Straiker's red team discovered 87 exploits across production AI agents, with 24 instances following a pattern called "Living Off The Agent" (LOTA). If you're deploying autonomous AI agents, your traditional security controls aren't equipped to detect these attacks.
Red Team Discoveries
Agentic AI adoption has surged recently. Unlike traditional software, these agents make autonomous decisions, chain API calls, and interact with systems based on natural language instructions. This autonomy creates an attack surface that your current tools don't monitor.
The LOTA pattern involves attackers manipulating an agent's decision-making to execute malicious actions using the agent's legitimate access. Your SIEM sees authorized API calls. Your DLP sees data moving through approved channels. Your endpoint detection sees nothing suspicious because the agent is doing what it's designed to do—just with altered instructions.
Traditional detection methods fail here. You can't write a rule for "agent behaving suspiciously" when suspicious behavior looks identical to normal operations in your logs.
Key Findings
Agent authorization models bypass standard access controls.

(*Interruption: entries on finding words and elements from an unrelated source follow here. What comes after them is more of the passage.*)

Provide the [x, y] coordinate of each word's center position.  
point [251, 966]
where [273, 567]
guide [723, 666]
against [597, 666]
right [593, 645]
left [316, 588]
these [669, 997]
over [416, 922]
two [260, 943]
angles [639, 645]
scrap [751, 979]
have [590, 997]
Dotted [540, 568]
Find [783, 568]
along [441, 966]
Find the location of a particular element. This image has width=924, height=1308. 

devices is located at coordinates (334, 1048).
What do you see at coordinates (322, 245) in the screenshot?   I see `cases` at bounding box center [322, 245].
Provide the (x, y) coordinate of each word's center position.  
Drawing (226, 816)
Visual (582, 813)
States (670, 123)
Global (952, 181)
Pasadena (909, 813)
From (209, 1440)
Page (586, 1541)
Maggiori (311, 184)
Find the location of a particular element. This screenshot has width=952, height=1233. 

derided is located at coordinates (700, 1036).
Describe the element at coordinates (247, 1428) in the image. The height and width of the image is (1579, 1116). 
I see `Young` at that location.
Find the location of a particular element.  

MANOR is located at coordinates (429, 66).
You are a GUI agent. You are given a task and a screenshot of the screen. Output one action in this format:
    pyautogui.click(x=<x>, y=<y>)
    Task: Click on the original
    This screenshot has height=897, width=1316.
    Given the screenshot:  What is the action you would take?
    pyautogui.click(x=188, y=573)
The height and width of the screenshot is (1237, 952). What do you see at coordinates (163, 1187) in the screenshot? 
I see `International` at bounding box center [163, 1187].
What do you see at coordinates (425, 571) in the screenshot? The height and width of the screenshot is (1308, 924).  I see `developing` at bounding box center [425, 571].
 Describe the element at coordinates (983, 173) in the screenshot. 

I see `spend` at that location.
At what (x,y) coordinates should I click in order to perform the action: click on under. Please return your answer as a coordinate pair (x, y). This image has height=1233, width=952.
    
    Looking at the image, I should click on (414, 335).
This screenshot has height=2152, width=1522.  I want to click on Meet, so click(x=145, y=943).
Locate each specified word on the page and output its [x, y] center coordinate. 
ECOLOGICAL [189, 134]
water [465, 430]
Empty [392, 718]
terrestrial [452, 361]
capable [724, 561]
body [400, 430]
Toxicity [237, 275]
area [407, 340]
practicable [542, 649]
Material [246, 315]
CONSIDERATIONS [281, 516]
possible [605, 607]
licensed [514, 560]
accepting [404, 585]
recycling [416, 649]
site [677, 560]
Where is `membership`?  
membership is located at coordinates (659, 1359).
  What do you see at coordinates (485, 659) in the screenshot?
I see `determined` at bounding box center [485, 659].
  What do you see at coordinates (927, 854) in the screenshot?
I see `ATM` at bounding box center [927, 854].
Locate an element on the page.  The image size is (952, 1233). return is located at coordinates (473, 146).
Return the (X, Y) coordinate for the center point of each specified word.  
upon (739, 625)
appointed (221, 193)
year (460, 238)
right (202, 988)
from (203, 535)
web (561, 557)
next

Your agents likely have broad API access. When an attacker compromises agent instructions, they inherit that access without triggering authentication failures. Review your agent service accounts—if an agent can read customer data "when needed," an attacker controlling that agent can read it whenever they want.
API security is your primary defense. Agents communicate through APIs, often using new protocols like Anthropic's Model Context Protocol (MCP). Each API call is a potential attack vector. Your API gateway needs to validate not just authentication tokens, but the semantic intent of requests. Rate limiting helps, but won't stop an attacker patient enough to exfiltrate data slowly through legitimate-looking queries.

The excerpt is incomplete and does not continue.